Four years into marriage, a 26-year-old engineer thought he and his wife had it figured out—separate finances, shared dreams, and a cozy apartment. But when his fishing rods, gym supplements, and nearly his prized $1,500 gaming setup vanish into her family’s hands, it’s like a heist movie starring his own spouse. Her secret plan to move her parents in and box up his office? That’s the plot twist that sends him reeling.
This tale of missing gear and broken trust is a rollercoaster for anyone who’s guarded their personal space. His confrontation, locking his office, and her tearful exit to her sister’s place spark questions about boundaries and respect. Readers might wonder: when does love mean drawing a hard line? Grab a snack—this marital drama’s a wild one.

‘Aita for leaving my wife over a computer?’










Marriage thrives on trust, but this wife’s treating her husband’s stuff like a garage sale. Giving away his fishing rods and supplements is bad enough, but plotting to ditch his gaming setup for her brother while planning to move her parents in—without a word? That’s a boundary breach bigger than a Tokyo skyline. His confrontation, though heated, was a cry for respect after months of patience.
The issue’s about autonomy and communication. Separate finances worked for them, but her unilateral decisions disrespect his space and goals. A 2023 study from Psychology Today notes 68% of couples face conflict over unshared decisions, especially when one partner assumes control. Her dismissal of his earnings as “enough” to replace items sidesteps accountability.
Marriage counselor Dr. John Gottman advises, “Respecting each other’s boundaries builds intimacy” (Gottman Institute). She needs to own her actions, and he could suggest couples counseling to rebuild trust. Locking his office was a practical move, but a calm talk about shared space rules might prevent future thefts.
Here’s the feedback from the Reddit community:
The Reddit squad stormed in like detectives on a case, serving takes sharper than a chef’s knife. Here’s the unfiltered buzz from the crowd:










These opinions likely swing from backing his stand to questioning his yelling, but do they grasp the weight of trust betrayed? It’s a heated debate, and this husband’s in the hot seat.
This marital meltdown shows respect’s the glue holding love together. His wife’s giveaway spree and secret plans weren’t just about stuff—they chipped away at trust. His office lock and confrontation aren’t the end but a plea for fairness. Have you ever had a partner cross a line with your belongings? What would you do when trust takes a hit like this? Share your stories and keep the convo rolling!
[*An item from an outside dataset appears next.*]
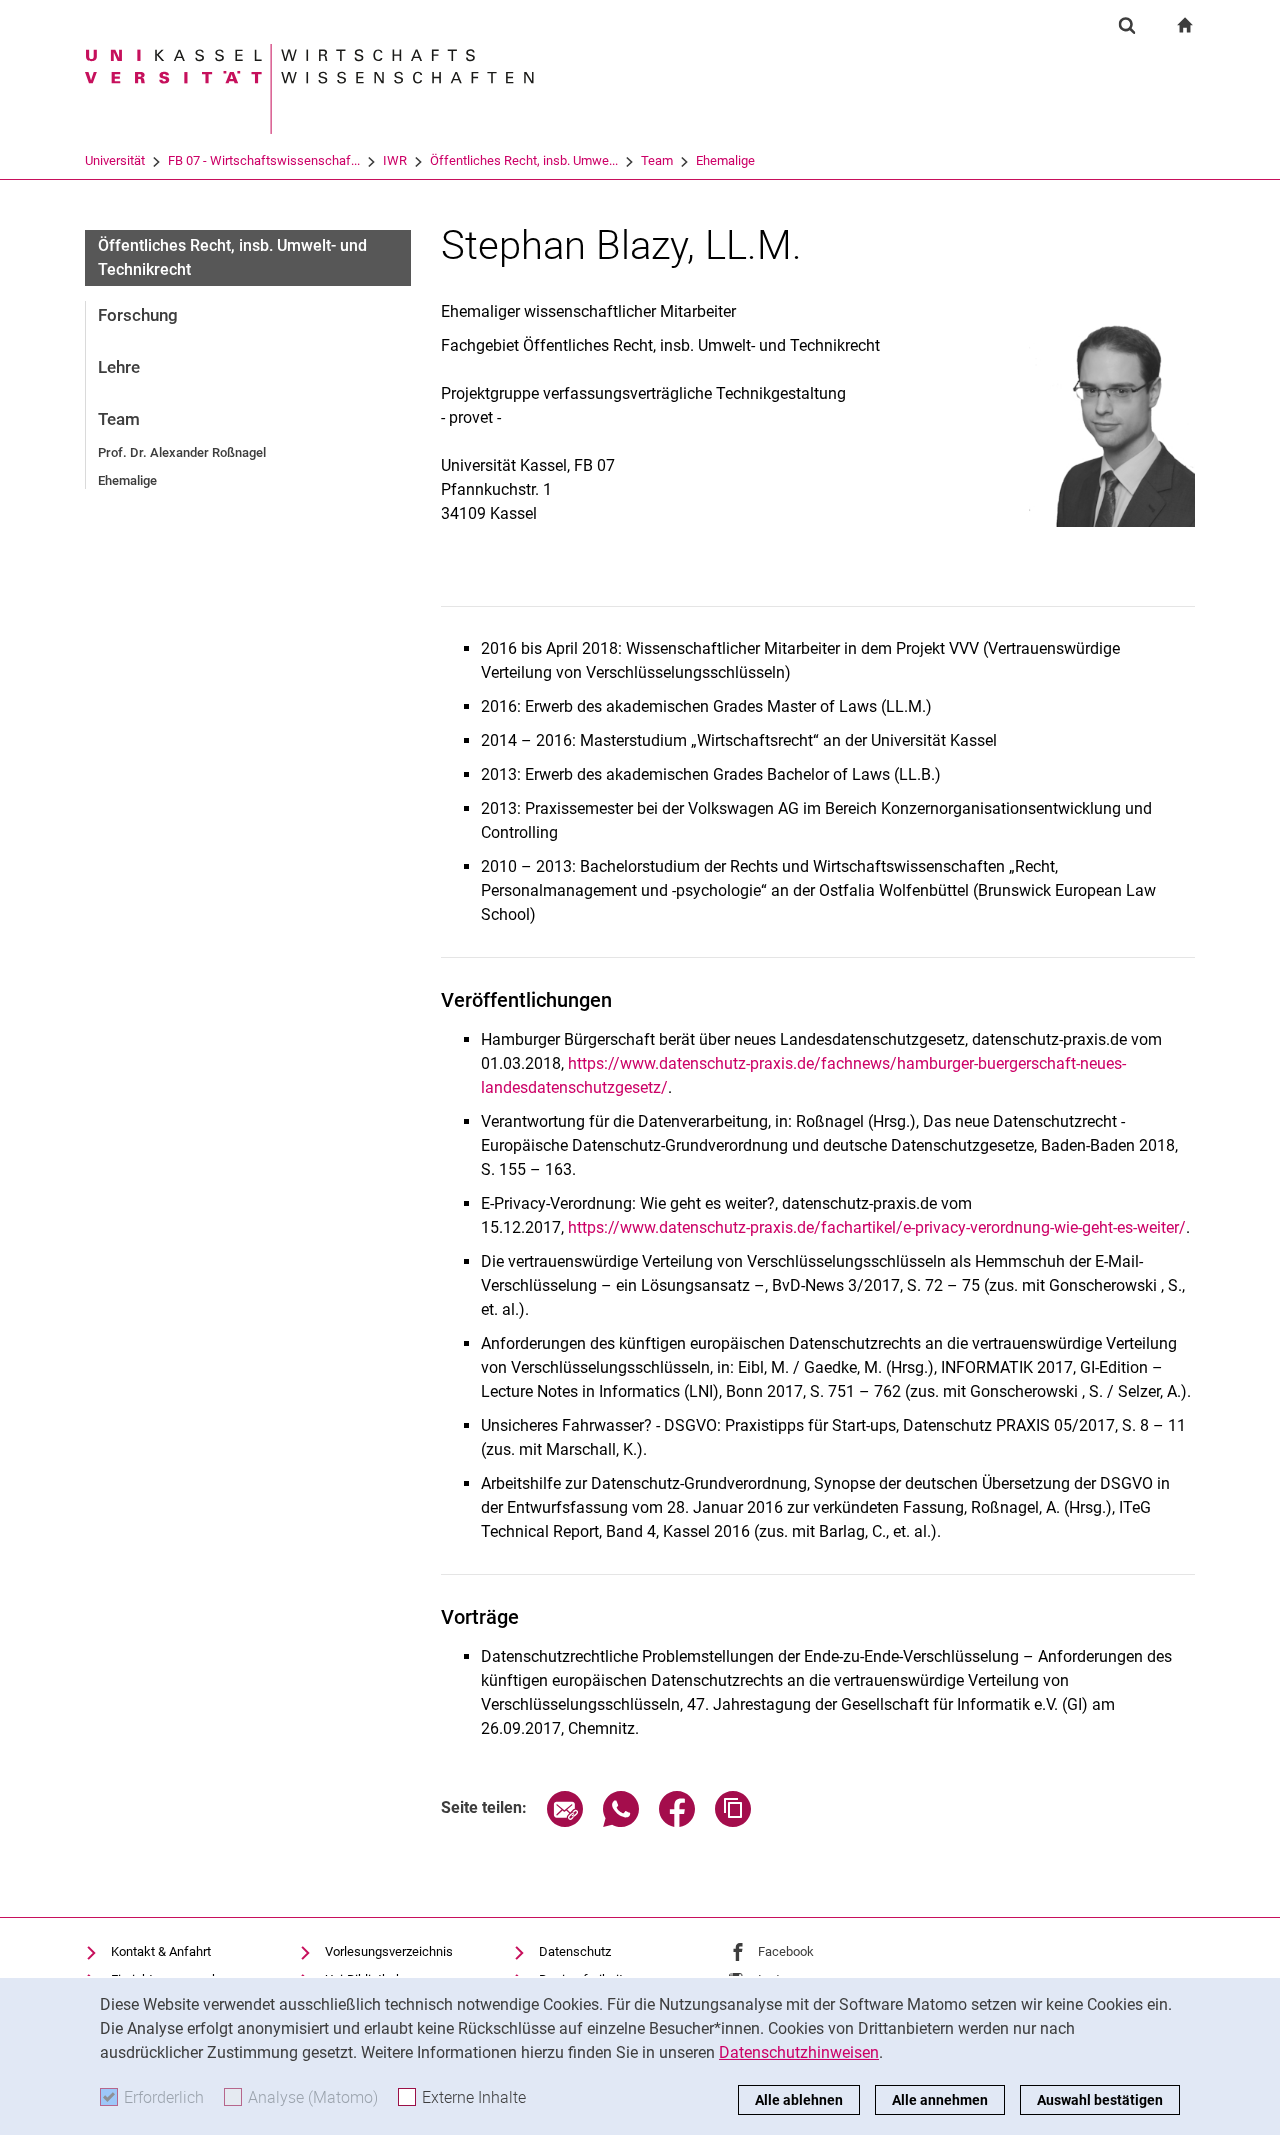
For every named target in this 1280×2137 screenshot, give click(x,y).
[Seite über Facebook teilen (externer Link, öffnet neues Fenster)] (677, 1821)
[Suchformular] (1127, 25)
Beyond the thievery, it sure seems that when she thought she earned more, she could lord it over you. Now that you earn 3x, I bet she doesn’t want to keep the finances separate.
Personally, I couldn’t look past this in terms of what is the basis of the relationship. You’ll have to decide if that’s the same for you or not.
She was stealing your things and giving them away before she knew how much you made. She was trying to get you to have nothing and then have you ask her for the money to buy things. That would have made you dependent on her for money. It’s called financial abuse. She is lying/gaslighting you and trying to control you. When she found out you make more money now she became resentful and that makes it worse. She was going to move family in to have you then take care of them. That would have cut your work trips back or made you have to find a new/less paying job so you could take care of your family. since you would have had to give up your office you couldn’t work from home either. I can clearly see where this was going. Please either go to counseling which she might still try to manipulate or let her stay where she is and divorce her. I think divorce is the best way to go. Run. Don’t walk away.